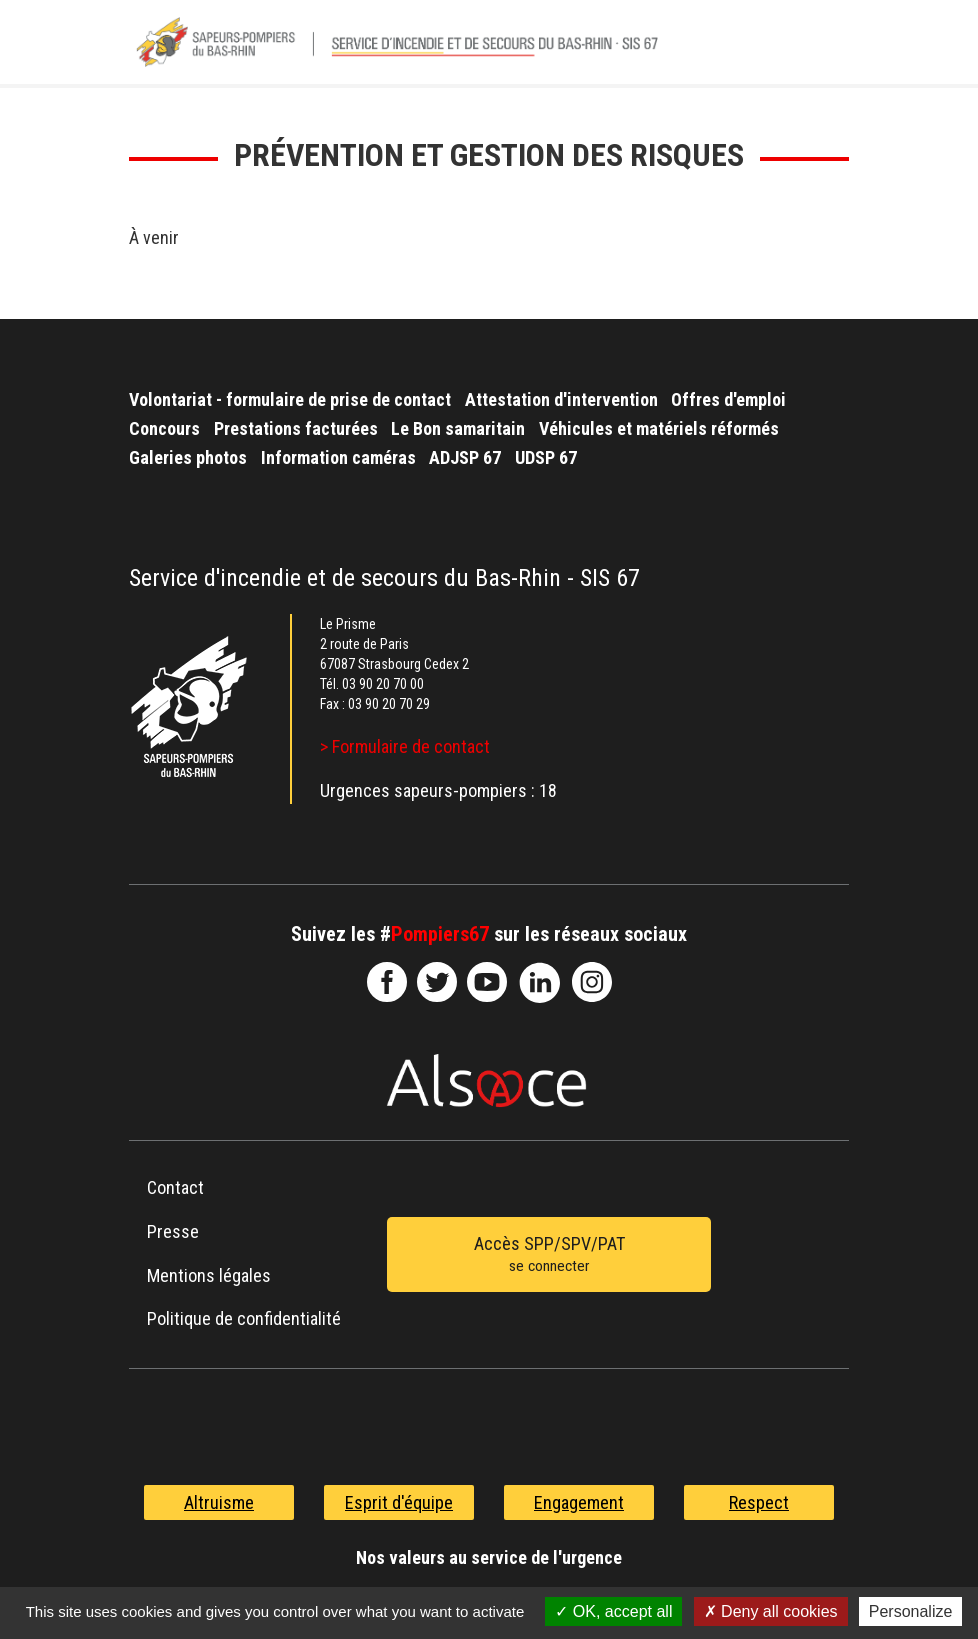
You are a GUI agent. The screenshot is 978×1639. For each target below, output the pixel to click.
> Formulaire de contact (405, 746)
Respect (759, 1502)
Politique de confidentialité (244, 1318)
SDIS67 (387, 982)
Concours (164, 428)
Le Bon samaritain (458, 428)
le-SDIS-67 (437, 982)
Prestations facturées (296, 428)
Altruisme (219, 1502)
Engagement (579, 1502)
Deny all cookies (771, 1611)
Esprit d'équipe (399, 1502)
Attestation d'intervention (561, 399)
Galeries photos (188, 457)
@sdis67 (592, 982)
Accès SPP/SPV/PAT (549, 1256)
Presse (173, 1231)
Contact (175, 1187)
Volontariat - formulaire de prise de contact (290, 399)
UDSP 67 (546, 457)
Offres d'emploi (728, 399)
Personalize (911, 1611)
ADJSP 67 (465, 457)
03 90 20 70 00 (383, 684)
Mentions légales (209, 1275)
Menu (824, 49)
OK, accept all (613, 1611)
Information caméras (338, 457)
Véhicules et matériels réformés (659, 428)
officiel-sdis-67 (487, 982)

(Required work): Copy out every line of the entries above word for word, leaving out the pictures.

(Solution below):
You are a GUI agent. The screenshot is 978×1639. For each target below, output the pixel to click.
> Formulaire de contact (405, 746)
Respect (759, 1502)
Politique de confidentialité (244, 1318)
SDIS67 (387, 982)
Concours (164, 428)
Le Bon samaritain (458, 428)
le-SDIS-67 (437, 982)
Prestations facturées (296, 428)
Altruisme (219, 1502)
Engagement (579, 1502)
Deny all cookies (771, 1611)
Esprit d'équipe (399, 1502)
Attestation d'intervention (561, 399)
Galeries photos (188, 457)
@sdis67 (592, 982)
Accès SPP/SPV/PAT (549, 1256)
Presse (173, 1231)
Contact (175, 1187)
Volontariat - formulaire de prise de contact (290, 399)
UDSP 67 (546, 457)
Offres d'emploi (728, 399)
Personalize (911, 1611)
ADJSP 67 (465, 457)
03 90 20 70 00 (383, 684)
Mentions légales (209, 1275)
Menu (824, 49)
OK, accept all (613, 1611)
Information caméras (338, 457)
Véhicules et matériels réformés (659, 428)
officiel-sdis-67 (487, 982)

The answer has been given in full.